Issues with TensorRT on Drive PX2

I am currently developing application on Drive PX2 base on the repo here:

https://github.com/dusty-nv/jetson-inference

I am currently facing some issues with TensorRT, which I posted here:

https://github.com/dusty-nv/jetson-inference/issues/134

In summary, there is 2 issues:

  1. Drive PX2 does not support FP16?

The return of

builder->platformHasFastFp16()

is false.

  1. When loading the network trained by me, it got the following error:

conv1: ERROR - 32-bit weights not found for 32-bit model

Which is similar to the following issue:

https://github.com/dusty-nv/jetson-inference/issues/83

Does anyone have any clues how to solve such issues?

BTW, it runs the downloaded pretrained model perfectly, just with my own trained model has difficulty, while the model parameters are exactly the same.

Dear zhoubinxyz,

Please see below for your topics. Thanks.
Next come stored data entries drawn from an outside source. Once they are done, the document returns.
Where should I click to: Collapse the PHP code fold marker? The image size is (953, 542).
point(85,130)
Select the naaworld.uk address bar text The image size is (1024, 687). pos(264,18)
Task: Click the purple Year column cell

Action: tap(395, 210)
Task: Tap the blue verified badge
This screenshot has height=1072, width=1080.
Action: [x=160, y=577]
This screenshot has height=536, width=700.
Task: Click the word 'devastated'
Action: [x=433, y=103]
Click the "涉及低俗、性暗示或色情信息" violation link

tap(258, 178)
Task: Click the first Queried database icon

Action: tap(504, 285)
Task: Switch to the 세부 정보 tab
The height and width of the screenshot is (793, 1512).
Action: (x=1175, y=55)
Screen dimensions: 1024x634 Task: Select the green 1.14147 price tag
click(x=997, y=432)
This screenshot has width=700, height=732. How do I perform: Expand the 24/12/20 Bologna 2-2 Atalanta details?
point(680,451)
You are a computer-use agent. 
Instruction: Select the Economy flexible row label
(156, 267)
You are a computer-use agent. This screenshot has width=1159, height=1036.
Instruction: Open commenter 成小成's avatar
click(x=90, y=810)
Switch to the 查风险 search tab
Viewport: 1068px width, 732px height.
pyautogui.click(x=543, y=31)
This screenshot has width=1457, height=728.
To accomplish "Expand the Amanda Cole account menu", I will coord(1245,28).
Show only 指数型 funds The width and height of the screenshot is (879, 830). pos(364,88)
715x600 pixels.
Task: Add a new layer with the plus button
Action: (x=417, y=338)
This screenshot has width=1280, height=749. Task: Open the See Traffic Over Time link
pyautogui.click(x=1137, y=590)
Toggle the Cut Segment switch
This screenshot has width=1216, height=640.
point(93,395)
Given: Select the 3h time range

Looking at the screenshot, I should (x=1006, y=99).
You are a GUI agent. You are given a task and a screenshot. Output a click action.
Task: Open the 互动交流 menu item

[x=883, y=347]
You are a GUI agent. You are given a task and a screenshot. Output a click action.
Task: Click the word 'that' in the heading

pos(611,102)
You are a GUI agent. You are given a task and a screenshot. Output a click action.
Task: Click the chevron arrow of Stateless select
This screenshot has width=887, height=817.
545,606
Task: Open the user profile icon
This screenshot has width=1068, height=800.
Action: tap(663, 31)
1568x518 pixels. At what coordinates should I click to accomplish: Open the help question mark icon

  1. FP16 is supported on iGPU of DPX2, but not supported on dGPU of DPX2.
  2. What version & branch of Caffe is used to train network? There is syntax / protobuf definition difference between nvcaffe and BVLC caffe. Prototxt and caffemodel file must be from the same branch/version of Caffe, and TensorRT only works on BVLC and nvcaffe branch.

Dear SteveNV,

Thanks very much for your reply.

After using caffe-0.15, it will have problem when parsing Batch Normalization Layer of caffe, which gives following error:

‘’’
[GIE] loading ./networks/ParkSeg/new_deploy.prototxt ./networks/ParkSeg/new_model.caffemodel
segnet-console: caffeParser.cpp:861: nvinfer1::ILayer* parseBatchNormalization(nvinfer1::INetworkDefinition&, const ditcaffe::LayerParameter&, CaffeWeightFactory&, BlobNameToTensor&): Assertion `mean.count == variance.count && movingAverage.count == 1’ failed.
‘’’

It has been checked that
net.params[‘bn1_1’][0].data
net.params[‘bn1_1’][1].data
net.params[‘bn1_1’][2].data
net.params[‘bn1_1’][3].data
all have same length of 16.
The assertion error must come from movingAverage.count == 1.
However we don’t have the source code of TensorRT to debug. Could you suggest what may be a solution?

Best,
Zhou Bin

Dear zhoubinxyz,

Could you please file a bug for this issue?

Please see the procedures below to file a bug.

Reporting a Bug
Login to developer.nvidia.com
In upper right, click the down arrow by Hello,
Select My Account
In the left navigation menu, select My Bugs
Select Submit a New Bug (in upper right green box, or within text of bounded green box)
Fill in the details of your feedback, request or issue
IMPORTANT: When filing Bug, in Summary, be sure to include [DRIVE PX 2]
If you have any issues, please contact InfoDRIVEPX@nvidia.com

Thanks, I have submit the issue.

conv+bn is a linear operation. you can merge conv+bn into single conv. then you can avoid using bn 16fp.